When at last the Dwarf was free, he sat up, rubbed his arms and legs, and exclaimed:
"Well, whatever they say, you don't feel like ghosts." [...] "I've been told all my life," said the Dwarf, "that these woods along the shore were as full of ghosts as they were of trees. That's what the story is. And that's why, when they want to get rid of anyone, they usually bring him down here (like they were doing with me) and say they'll leave him to the ghosts. But I always wondered if they didn't really drown 'em or cut their throats. I never quite believed in the ghosts. But those two cowards you've just shot believed all right. They were more frightened of taking me to my death than I was of going!"
"Oh," said Susan. "So that's why they both ran away." [...] "I wasn't shooting to kill, you know," said Susan. She would not have liked anyone to think she could miss at such a short range.
"Hm," said the Dwarf. "That's not so good. That may mean trouble later on. Unless they hold their tongues for their own sake."
He has a good point. As much as I admire Susan for sticking to her pacifist principles, she's not only declared war on the ruling powers in Narnia, she's also left them alive to report back what she's done. On the other hand, since no blood has been spilled, there's still a chance to write the whole thing off as a hilarious misunderstanding if it comes to that.
"You tell us your story first," said Peter. "And then we'll tell you ours."

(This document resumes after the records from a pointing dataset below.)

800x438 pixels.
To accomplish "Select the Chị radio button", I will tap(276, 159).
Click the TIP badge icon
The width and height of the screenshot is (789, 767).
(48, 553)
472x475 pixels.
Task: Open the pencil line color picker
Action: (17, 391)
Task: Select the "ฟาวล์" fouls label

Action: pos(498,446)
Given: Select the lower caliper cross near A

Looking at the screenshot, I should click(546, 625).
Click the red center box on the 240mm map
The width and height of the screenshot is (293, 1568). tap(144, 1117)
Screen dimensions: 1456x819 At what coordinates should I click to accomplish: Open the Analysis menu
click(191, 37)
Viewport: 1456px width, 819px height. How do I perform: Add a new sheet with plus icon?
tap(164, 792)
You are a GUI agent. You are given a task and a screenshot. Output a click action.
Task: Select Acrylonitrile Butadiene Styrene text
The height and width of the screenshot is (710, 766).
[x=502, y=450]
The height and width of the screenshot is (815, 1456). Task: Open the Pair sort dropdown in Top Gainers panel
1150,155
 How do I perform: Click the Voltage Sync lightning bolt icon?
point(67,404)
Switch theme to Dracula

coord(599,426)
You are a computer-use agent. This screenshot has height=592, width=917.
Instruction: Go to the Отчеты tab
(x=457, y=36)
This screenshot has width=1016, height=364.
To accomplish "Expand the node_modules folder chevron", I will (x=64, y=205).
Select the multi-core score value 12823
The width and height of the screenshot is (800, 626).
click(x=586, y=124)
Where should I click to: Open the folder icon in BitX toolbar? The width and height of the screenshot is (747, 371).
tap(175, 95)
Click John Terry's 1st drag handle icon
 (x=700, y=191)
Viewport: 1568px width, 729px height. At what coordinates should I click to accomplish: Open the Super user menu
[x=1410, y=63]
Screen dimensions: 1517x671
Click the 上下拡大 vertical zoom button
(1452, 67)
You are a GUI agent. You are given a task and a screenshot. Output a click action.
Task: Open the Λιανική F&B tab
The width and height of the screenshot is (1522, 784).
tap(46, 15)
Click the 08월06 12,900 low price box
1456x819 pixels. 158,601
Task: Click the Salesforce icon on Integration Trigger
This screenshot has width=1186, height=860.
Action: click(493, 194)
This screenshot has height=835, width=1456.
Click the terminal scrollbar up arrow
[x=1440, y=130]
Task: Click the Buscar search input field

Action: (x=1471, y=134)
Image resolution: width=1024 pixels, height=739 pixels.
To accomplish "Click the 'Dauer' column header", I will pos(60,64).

"Well," said the Dwarf, "as you've saved my life it is only fair you should have your own way. But I hardly know where to begin. First of all I'm a messenger of King Caspian's."
"Who's he?" asked four voices all at once.
"Caspian the Tenth, King of Narnia, and long may he reign!" answered the Dwarf. "That is to say, he ought to be King of Narnia and we hope he will be. At present he is only King of us Old Narnians -- "
"What do you mean by old Narnians, please?" asked Lucy.
"Why, that's us," said the Dwarf. "We're a kind of rebellion, I suppose."
"I see," said Peter. "And Caspian is the chief Old Narnian."
"Well, in a manner of speaking," said the Dwarf, scratching his head. "But he's really a New Narnian himself, a Telmarine, if you follow me."
"I don't," said Edmund.
"It's worse than the Wars of the Roses," said Lucy.
"Oh dear," said the Dwarf. "I'm doing this very badly. Look here: I think I'll have to go right back to the beginning and tell you how Caspian grew up in his uncle's court and how he comes to be on our side at all. But it'll be a long story."
"All the better," said Lucy. "We love stories."
So the Dwarf settled down and told his tale.
NO NO NO NO NO.
Argh. No, you do not compare this whole mess to the Wars of the Roses as if this is all an academic exercise and you've never heard of Narnia before. You are Kings and Queens of Narnia for crying out loud, and as you continually keep reminding the reader as though the "once an X, always an X" actually had some kind of logical meaning behind it and wasn't just a meaningless platitude. You don't just say "oh, tell us what's going on" in a general sort of way. Is that how you questioned diplomats and spies and generals when you were ruling?
You ask guided questions. If you trust them, you tell them what you know and where you're starting from, knowledge-wise, so that they can fill you in as needed. You don't just clap your hands at the shiny story which is told by the complacent dwarf who is not at all surprised at the fact that you seem to not know any basic history at all and you smell faintly of Edward V. Gah.
The next four chapters will be the story of Prince Caspian. Settle in.